Doch was passiert nach der Ausstellung mit den einst raumbezogenen Exponaten? Und wie lässt sich eine Installation, die erst durch die ortspezifische Präsenz des unmittelbar erlebten Kunstwerkes entsteht, so dokumentieren, dass dabei am Ende nicht nur ein fader „installation shot“, ein „Bild der Ausstellung“ verbleibt? Denn „gerade sie [die Installation]“, so hier nochmals Brüderlin, „wird von der List des Bildes eingeholt, indem sie als Dokumentation in den Katalogen und Kunstzeitschriften, die heute oft wichtiger geworden sind als die Ausstellungen selbst, ins Bild zurückschlüpft, um dort ihre Verewigung zu suchen.“
Beiden dieser Fragestellungen, die spätestens mit der Etablierung ortsbezogener Kunst allgegenwärtig sind, begegnet Kathrin Köster auf experimentelle Weise.
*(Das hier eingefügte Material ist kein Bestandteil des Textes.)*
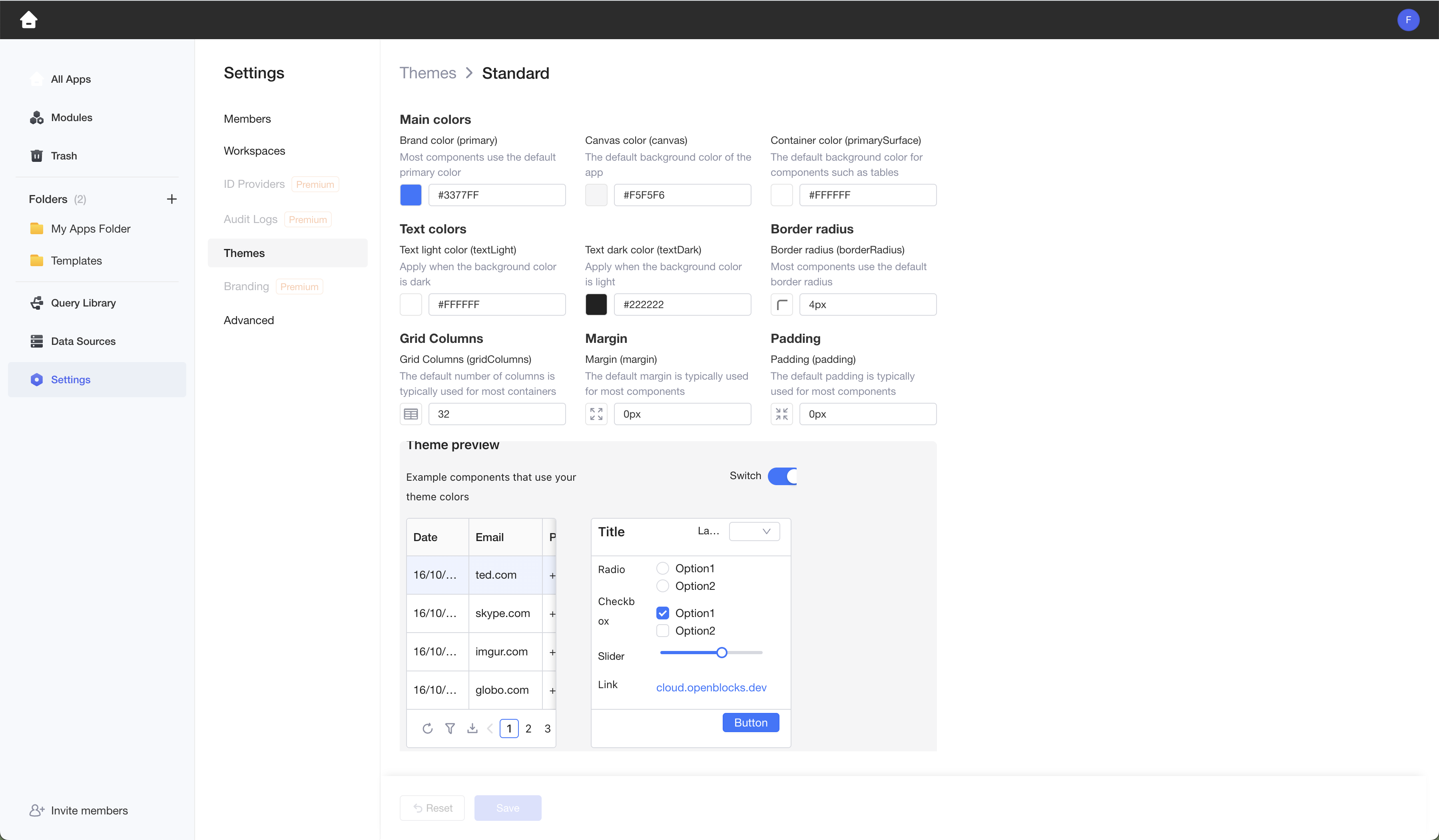Click the home icon in the top bar

coord(28,20)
So behilft sie sich momentan mit dem Begriff des „Variablen“ und versucht hin und wieder, Arbeiten aus bereits bestehenden Konstellationen auch in neue Zusammenhänge zu stellen, wie hier geschehen bei NN (Raute) (2010).
Der Problematik der Dokumentation arbeitet Köster mit Publikationen entgegen, die sie als Leporello konzipiert. Oder – wie im vorliegenden Beispiel – indem sie die Katalogseiten so gestaltet, dass Installationsansichten und Detailaufnahmen, die in ihrer Abfolge an dem von ihr favorisierten „Rundgang“ durch die Ausstellung orientiert sind, über die Seiten verlaufen und somit zumindest einen gewissen Raumeindruck und einen Bewegungsrhythmus suggerieren. Neuerdings wählt sie zur Erfassung ihrer „Gesamträume“ aber auch das Medium Film. So folgen wir bei Im Nacken (2011) einer Person, die sich in gleichmäßigem Tempo durch die Ausstellung Platzhalter bewegt. Wer sich diesen Film ansieht, wird feststellen, dass hier die Bewegung selbst in den Vordergrund tritt. Ob jedoch genau dieser Effekt nun schon das erwünschte Ergebnis von Köster ist, ist im Moment noch offen, und – gerade in Relation zur Problematik des „Bildes der Ausstellung“ – darf man gespannt sein, zu welchen Erkenntnissen die Künstlerin in ihren zukünftigen „Filmen der Ausstellung“ noch kommen wird.